Federal appeals court halts Biden administration’s vaccine requirement, delivering policy a major blow
Eli Rosenberg, Ann Marimow 16 mins ago The Washington Post
A federal appeals court in New Orleans has halted the Biden administration’s vaccine or testing requirement for private businesses, delivering another political setback to one of the White House’s signature public health policies.
Calling the requirement a “mandate,” the court said the rule, instituted through the Department of Labor, “grossly exceeds OSHA’s statutory authority,” according to the opinion, written by Judge Kurt D. Engelhardt and joined by judges Edith H. Jones and Stuart Kyle Duncan.
“Rather than a delicately handled scalpel, the Mandate is a one-size fits-all sledgehammer that makes hardly any attempt to account for differences in workplaces (and workers) that have more than a little bearing on workers’ varying degrees of susceptibility to the supposedly ‘grave danger’ the Mandate purports to address,” they wrote.
They said that they believed the ruling imposed a financial burden on businesses and potentially violated the commerce clause of the Constitution.
“The Mandate imposes a financial burden upon them by deputizing their participation in OSHA’s regulatory scheme, exposes them to severe financial risk if they refuse or fail to comply, and threatens to decimate their workforces (and business prospects) by forcing unwilling employees to take their shots, take their tests, or hit the road,” they wrote.
The New Orleans-based 5th Circuit is considered one of the country’s most conservative appeals courts.

════

Rewrite the appeals court article between "Federal appeals court halts" and "Stuart Kyle Duncan.", inclusive, changing "requirement" to "order". Work from the appeals court article alone.

Available data:
════

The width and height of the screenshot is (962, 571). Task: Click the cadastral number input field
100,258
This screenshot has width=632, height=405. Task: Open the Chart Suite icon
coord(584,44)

════

Response area:
Federal appeals court halts Biden administration’s vaccine order, delivering policy a major blow
Eli Rosenberg, Ann Marimow 16 mins ago The Washington Post
A federal appeals court in New Orleans has halted the Biden administration’s vaccine or testing order for private businesses, delivering another political setback to one of the White House’s signature public health policies.
Calling the order a “mandate,” the court said the rule, instituted through the Department of Labor, “grossly exceeds OSHA’s statutory authority,” according to the opinion, written by Judge Kurt D. Engelhardt and joined by judges Edith H. Jones and Stuart Kyle Duncan.